(Task instructions) Beginning with the first entry, restate the data word for word and leave out the images.

(Records for processing)
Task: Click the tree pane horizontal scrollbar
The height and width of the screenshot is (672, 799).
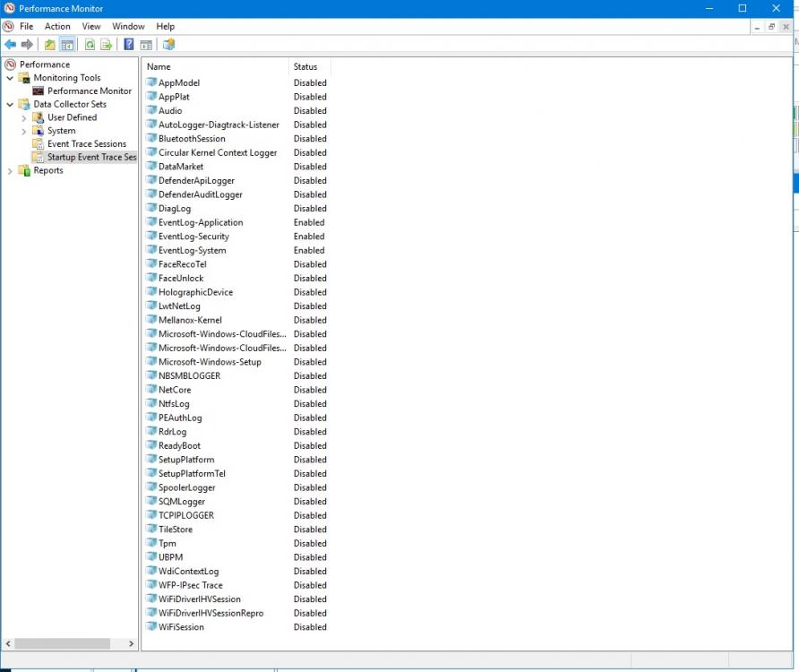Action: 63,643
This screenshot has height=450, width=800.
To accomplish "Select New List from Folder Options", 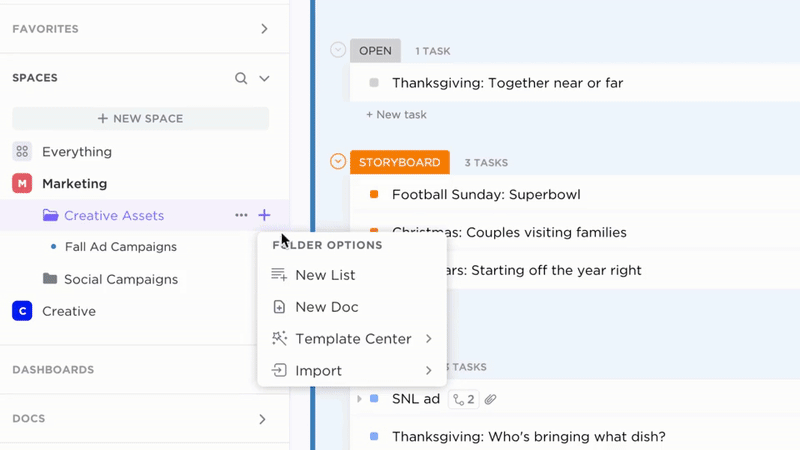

(Expected answer)
Task: Click the tree pane horizontal scrollbar
The height and width of the screenshot is (672, 799).
Action: 63,643
This screenshot has height=450, width=800.
To accomplish "Select New List from Folder Options", 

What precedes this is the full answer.